Notei a tristeza também se apossar de mim.

- Promete nunca me esquecer? - foi só o que consegui ouvir da voz infantil, que havia me suplicado.

O clarão me privava de ver, mas uma coisa eu sentia bem lá no fundo: nós éramos amigos. Mesmo enroscada no tecido, eu queria ajudar. Lembrei do que Alis tinha dito.

"Meu irmão é muito mente aberta, Lena, você sabe bem. É só que... imagine ter a melhor amiga e a irmã namorando."

Um sentimento de culpa me atingiu, ao mesmo tempo que abri os olhos para a realidade. Ele tinha medo de ser largado para trás. Talvez eu tenha dado motivos para Nicolae pensar assim.

Alisei meus cabelos castanhos e depois de me revirar no beliche, espiei um dos relógios de 9,99 dragos em cima da escrivaninha cambeta e antiga. Seis da manhã, me informou o negócio de plástico a partir dos ponteiros. Antes que acionasse, desliguei-o. Por fim, me levantei, tomando cuidado para não esmurrar a cabeça na cama de minha irmã.

Retirei o pijama do corpo, e em seguida, pus a roupa que eu tinha usado no pré-teste. Não se passava de uma calça folgada e esportiva, juntamente de uma blusa com manga comprida; um achado no brechó dos Ferche. Eu sempre conseguia um descontinho, já era da família. Isso quando eu não ganhava algumas peças de graça.

Tanto a cor da blusa quanto a de meu tênis eram idênticos ao céu cinzento e sem vida de Bucureşti*.

Peguei a carta mais uma vez na gaveta da mesa de cabeceira. O sorriso tristonho de Alis tomou conta de minha mente.

"Congratulações Janica Florescu,

Você é apta em seguir o processo de recrutamento.

O local da avaliação manter-se-á o mesmo: a quadra do 1º Batalhão de Infantaria, Setor 6. Não é necessário que leve este documento.

Boa sorte."

Segurei a vontade de rasgar a carta comprimindo meus lábios e cerrando o punho livre. Mas optei por não perder muito mais do meu tempo ali. Fui até o banheiro descarregar o nervosismo na privada e amarrar meus cabelos em um rabo de cavalo apertado. Busquei por um café rápido antes de sair.

***

A brisa fria encontrava meu rosto na manhã cinzenta de segunda; um lembrete de que aquilo era verdade. Eu tinha finalmente passado no pré-teste, e por incrível que pareça, o teste de verdade batendo na porta me incomodava. Quase um arrependimento. Talvez... seja por eu não desejar fazer aquilo de verdade. Mas eu não suportava os vampiros, e muito menos me humilhar a ponto de doar meu sangue. Eu tinha dever comigo e com minha família, mesmo que isso custasse meus objetivos.

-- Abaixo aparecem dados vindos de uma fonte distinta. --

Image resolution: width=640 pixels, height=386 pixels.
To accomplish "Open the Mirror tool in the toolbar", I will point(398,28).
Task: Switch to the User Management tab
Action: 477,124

Eu substituí meu sonho inalcançável de ser uma Exploradora e vasculhar os escombros de Bucureşti* por se tornar uma sargento. Soava mais acessível, crível e faria meu pai orgulhoso no outro plano. Não pensar muito sobre isso tornava a tarefa mais fácil e meus pensamentos menos divididos. Então, eu empurrava com a barriga. Mas ainda doía.